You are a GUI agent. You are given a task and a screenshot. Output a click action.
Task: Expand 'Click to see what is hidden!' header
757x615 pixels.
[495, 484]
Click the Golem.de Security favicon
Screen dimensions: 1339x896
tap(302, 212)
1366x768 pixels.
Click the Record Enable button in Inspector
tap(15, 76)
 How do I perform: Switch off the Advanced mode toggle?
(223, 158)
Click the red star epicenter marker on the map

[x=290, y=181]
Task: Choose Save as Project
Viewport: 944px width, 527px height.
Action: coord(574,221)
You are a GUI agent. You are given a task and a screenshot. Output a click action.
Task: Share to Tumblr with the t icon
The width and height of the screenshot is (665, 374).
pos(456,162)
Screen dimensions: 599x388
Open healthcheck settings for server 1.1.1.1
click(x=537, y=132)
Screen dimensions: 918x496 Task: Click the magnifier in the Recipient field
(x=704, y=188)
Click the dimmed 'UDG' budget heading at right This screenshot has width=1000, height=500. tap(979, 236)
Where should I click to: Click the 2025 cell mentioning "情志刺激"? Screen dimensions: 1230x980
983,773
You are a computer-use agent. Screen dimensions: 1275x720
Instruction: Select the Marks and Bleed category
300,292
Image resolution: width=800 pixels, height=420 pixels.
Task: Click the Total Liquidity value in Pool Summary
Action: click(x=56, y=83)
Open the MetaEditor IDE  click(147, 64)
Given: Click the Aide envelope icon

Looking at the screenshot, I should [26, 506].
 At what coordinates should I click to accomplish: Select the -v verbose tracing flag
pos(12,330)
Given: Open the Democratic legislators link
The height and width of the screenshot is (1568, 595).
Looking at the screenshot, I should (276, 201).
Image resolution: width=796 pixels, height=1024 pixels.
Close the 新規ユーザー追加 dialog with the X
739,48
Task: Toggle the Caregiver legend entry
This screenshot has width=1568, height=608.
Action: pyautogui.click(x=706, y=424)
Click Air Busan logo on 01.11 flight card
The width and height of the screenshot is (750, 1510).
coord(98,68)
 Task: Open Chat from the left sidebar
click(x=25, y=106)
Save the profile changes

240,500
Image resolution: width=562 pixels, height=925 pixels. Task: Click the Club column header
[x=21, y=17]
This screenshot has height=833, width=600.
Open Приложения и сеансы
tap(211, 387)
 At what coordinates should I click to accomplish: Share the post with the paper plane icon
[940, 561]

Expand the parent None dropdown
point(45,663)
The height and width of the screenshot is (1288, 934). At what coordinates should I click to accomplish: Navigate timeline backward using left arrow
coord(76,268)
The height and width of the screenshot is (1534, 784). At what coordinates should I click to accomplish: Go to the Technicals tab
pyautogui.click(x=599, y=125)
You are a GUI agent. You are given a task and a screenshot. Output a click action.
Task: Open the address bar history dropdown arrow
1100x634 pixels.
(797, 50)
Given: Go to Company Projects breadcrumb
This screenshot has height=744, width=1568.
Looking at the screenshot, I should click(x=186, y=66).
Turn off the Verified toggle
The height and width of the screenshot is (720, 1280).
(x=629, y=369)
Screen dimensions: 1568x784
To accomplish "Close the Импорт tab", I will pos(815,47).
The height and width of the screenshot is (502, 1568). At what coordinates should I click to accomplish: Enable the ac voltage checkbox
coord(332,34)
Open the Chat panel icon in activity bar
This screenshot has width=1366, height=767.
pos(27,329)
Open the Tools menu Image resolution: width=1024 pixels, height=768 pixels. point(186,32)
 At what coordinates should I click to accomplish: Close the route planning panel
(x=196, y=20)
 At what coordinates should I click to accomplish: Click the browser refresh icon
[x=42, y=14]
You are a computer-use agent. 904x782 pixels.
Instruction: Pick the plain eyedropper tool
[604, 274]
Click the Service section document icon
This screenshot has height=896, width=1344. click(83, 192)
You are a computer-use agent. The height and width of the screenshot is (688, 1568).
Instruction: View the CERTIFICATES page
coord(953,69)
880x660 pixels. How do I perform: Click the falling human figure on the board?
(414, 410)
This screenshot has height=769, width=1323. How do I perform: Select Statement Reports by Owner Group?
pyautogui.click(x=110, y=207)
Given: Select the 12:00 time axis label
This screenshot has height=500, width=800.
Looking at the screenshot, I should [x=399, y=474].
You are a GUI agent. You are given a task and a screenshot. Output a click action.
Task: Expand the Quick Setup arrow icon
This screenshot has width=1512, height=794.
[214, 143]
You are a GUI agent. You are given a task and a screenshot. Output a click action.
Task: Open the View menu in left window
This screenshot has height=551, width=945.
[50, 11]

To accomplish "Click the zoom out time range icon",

################

• [Work task]:
Show me all lines in the records that contain "computer".

• [Reply to the task]:
You are a computer-use agent. Screen dimensions: 1275x720
You are a computer-use agent. 904x782 pixels.
You are a computer-use agent. The height and width of the screenshot is (688, 1568).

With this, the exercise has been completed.